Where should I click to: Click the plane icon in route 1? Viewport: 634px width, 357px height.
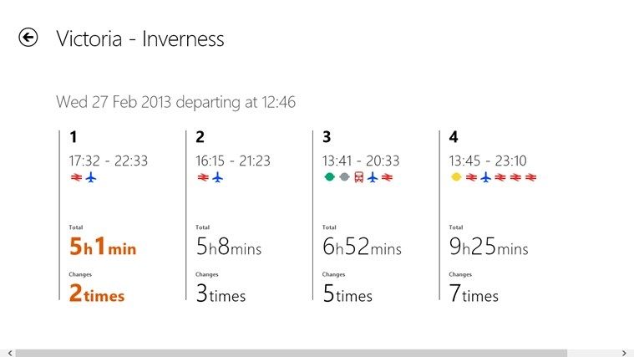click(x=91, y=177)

━━━━━━━━

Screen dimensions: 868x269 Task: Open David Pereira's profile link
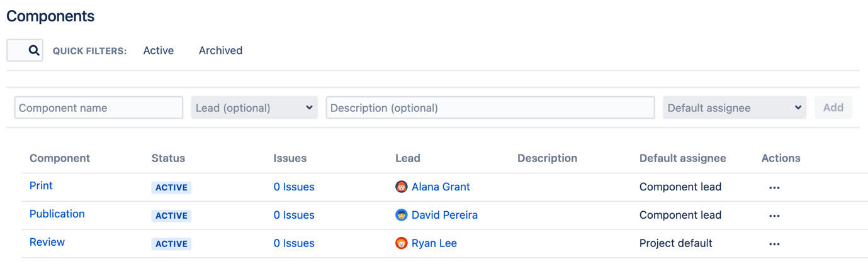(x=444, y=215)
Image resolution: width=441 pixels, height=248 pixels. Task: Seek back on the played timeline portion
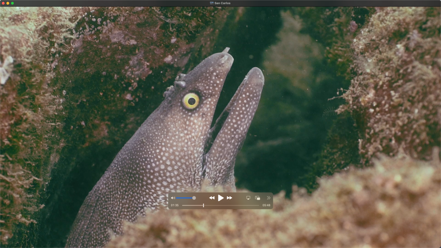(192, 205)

━━━━━━━━

EXERCISE DESCRIPTION →
Return each line above that contains the string "Task", treating uppercase and lowercase as different.

COMPLETED EXERCISE →
Screen dimensions: 868x269 Task: Open David Pereira's profile link
Image resolution: width=441 pixels, height=248 pixels. Task: Seek back on the played timeline portion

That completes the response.